A RAG system only quotes the text you give it
Retrieval-augmented generation, introduced by Lewis et al. in 2020, pairs a language model with a searchable index: a retriever pulls relevant passages, and the model grounds its answer in them. For audio and video, that index is your transcript. Whatever the transcript says is what the model has to work with.
So a sloppy transcript becomes a sloppy answer. In a peer-reviewed study, Feng et al. (2022) found pretrained language models degrade as ASR errors rise, across six understanding tasks, and worse as the noise grows. Retrieval itself tolerates some error, but the model still reads whatever mistakes are in the text and passes them along.
Fix the text before you index it. Turn the recording, or a pasted link, into an accurate, timestamped transcript, then correct the proper nouns, acronyms, and numbers. Retrieval leans on those exact strings, so one bad spelling can bury a passage that should have ranked.
Timestamps and speaker labels are retrieval metadata
A vector store lets you attach key-value metadata to each chunk and filter on it at query time. Pinecone's documentation names document_id, document_title, and chunk_number as example fields, which is how a generated answer points back to its source.
For a transcript, add speaker and timestamp as your own metadata fields. Now every retrieved chunk carries who said it and when, so the model can attribute a claim to a person and a moment, and you can jump straight to that second in the audio to verify it. Speaker-labeled turns give you both the labels and the timing.
Speaker turns also make natural chunk boundaries. Splitting on a turn keeps one person's thought intact instead of straddling two voices, which keeps the chunk coherent when the model reads it back.
How big should each RAG chunk be?
Start around 512 tokens, roughly 2,000 characters, with 25% overlap, per Microsoft's Azure AI Search guidance, then tune to your content. That overlap, about 128 tokens, keeps a sentence that lands on a boundary retrievable from either chunk.
There's a hard ceiling above. OpenAI's text-embedding-3-small and -large accept at most 8,192 tokens of input; anything longer must be chunked, or truncated client-side, before embedding, or the API returns an error. Chunk size is bounded by the model above and by retrieval precision below.
Stay well under that ceiling, though. Liu et al. (2024) showed models use information best at the start or end of the context and degrade for information in the middle of long inputs. A tight, focused chunk puts the relevant line where the model actually reads it.
JSON is the format an ingestion job wants
Export the transcript as structured JSON: an array of cues, each with start, end, speaker, and text. That shape maps one-to-one onto a chunk plus its metadata, so a cue-level JSON export drops almost directly into an ingestion step.
Plain text throws away the fields you need. A flat TXT means re-deriving the speaker turns and timing you already had, by hand or with a fragile parser. Keep the structure from the first export and you never reconstruct it.
At scale, automate the whole path. The transcription API, MCP server, and signed webhooks let you send a file or a link, get structured output back, and push chunks to your vector store without a human in the loop.

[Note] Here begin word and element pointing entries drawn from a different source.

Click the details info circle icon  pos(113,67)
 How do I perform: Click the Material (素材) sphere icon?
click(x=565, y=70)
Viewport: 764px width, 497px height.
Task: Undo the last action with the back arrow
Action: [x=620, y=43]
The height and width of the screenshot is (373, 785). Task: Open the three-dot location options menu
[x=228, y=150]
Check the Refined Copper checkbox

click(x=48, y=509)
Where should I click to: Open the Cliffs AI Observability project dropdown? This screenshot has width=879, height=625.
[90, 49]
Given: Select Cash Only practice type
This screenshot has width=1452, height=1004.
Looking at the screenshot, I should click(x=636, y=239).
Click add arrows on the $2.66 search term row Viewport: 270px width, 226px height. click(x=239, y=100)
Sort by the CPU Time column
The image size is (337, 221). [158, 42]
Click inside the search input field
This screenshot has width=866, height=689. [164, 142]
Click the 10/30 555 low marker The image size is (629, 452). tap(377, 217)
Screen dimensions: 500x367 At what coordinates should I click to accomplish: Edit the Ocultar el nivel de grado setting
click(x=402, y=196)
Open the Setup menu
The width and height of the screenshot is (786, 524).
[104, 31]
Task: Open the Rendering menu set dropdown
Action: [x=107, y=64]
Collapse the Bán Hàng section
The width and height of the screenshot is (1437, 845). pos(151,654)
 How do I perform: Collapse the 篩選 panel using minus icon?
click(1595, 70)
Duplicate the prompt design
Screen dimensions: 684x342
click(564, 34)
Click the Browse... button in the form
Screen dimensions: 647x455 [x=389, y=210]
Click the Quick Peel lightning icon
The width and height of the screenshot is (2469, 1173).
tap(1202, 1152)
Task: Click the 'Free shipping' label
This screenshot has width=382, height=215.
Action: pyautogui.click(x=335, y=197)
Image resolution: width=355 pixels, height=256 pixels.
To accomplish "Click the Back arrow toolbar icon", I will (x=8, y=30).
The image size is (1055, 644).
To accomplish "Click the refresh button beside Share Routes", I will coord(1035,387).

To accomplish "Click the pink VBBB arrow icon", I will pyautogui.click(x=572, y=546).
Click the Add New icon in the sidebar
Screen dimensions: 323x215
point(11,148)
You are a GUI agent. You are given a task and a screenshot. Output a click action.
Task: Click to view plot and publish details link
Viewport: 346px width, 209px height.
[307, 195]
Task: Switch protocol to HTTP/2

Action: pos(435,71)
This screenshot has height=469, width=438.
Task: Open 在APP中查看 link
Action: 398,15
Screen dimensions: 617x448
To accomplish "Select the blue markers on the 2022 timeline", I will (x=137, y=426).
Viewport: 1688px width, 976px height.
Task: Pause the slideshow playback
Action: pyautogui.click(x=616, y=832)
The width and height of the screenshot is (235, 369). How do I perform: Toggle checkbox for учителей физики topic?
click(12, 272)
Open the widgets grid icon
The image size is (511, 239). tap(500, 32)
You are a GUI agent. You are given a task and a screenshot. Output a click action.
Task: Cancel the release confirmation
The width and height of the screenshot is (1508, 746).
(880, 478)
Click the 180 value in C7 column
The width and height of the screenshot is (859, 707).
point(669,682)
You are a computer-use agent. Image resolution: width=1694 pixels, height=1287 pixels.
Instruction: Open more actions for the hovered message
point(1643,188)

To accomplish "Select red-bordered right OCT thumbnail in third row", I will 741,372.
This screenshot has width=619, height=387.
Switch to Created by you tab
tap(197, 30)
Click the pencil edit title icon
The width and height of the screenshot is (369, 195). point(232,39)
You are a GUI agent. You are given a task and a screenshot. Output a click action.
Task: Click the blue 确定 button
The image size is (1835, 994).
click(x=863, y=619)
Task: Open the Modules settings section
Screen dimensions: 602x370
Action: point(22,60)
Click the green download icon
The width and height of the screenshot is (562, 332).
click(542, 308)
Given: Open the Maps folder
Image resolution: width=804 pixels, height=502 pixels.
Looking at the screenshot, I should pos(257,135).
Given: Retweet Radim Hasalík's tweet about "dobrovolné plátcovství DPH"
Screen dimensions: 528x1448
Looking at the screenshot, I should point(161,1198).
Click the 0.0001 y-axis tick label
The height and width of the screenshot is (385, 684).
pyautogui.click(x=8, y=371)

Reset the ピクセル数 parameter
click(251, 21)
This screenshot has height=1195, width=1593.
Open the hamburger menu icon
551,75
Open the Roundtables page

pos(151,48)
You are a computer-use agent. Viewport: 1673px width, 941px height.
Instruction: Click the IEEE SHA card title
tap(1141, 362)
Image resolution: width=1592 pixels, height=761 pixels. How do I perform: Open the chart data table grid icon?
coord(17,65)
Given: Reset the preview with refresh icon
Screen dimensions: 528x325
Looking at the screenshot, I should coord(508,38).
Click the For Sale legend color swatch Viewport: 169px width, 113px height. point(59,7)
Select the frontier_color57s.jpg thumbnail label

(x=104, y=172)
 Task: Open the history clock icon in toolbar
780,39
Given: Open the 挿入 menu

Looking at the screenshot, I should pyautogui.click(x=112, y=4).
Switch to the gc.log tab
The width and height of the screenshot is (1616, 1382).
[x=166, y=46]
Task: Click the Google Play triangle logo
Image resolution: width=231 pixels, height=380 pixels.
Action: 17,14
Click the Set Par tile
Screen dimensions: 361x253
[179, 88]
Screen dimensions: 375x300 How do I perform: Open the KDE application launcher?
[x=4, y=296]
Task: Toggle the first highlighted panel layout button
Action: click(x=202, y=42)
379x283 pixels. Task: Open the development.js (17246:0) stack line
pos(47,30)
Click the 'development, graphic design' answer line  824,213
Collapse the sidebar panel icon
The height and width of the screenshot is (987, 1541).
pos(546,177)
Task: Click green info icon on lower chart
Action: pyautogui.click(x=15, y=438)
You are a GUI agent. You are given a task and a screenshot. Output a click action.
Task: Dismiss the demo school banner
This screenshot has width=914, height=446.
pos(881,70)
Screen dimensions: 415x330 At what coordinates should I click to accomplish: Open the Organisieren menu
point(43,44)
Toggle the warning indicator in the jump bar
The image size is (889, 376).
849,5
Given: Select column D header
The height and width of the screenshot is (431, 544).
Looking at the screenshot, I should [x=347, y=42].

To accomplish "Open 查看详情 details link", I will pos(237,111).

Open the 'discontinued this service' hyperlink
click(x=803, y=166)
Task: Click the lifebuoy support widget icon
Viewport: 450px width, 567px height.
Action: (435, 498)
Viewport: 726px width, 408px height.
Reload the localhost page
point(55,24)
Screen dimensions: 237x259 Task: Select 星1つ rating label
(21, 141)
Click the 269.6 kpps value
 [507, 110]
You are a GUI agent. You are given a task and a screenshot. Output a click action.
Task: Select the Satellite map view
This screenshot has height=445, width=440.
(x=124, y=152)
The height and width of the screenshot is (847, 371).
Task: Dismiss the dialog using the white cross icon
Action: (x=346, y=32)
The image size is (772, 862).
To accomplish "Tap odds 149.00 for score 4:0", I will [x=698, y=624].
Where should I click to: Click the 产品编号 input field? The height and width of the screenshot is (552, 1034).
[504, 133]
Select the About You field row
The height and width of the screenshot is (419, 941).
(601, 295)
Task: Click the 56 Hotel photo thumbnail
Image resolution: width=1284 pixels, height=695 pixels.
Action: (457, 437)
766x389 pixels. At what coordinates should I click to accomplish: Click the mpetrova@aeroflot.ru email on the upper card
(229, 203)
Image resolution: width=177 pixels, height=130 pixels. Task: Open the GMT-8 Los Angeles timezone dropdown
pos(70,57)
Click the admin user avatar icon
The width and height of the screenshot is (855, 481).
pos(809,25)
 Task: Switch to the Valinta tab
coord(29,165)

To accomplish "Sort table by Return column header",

What to check before you embed
Give every chunk a stable id. Pair a document_id with a chunk_number, both Pinecone's own example fields, so you can update or delete a single chunk when the source changes, and so each answer traces to one exact line rather than a whole file.
Names, acronyms, and figures carry most of the retrieval signal, so correct them first. A wrong spelling embeds far from the real question, and the chunk stays hidden. Fixing it in the transcript costs less than chasing a silent retrieval miss later.
Re-embed when you change anything upstream. Swap the embedding model or the chunk size and you re-chunk from the stored JSON and regenerate every vector, so the whole corpus is produced the same way and stays comparable.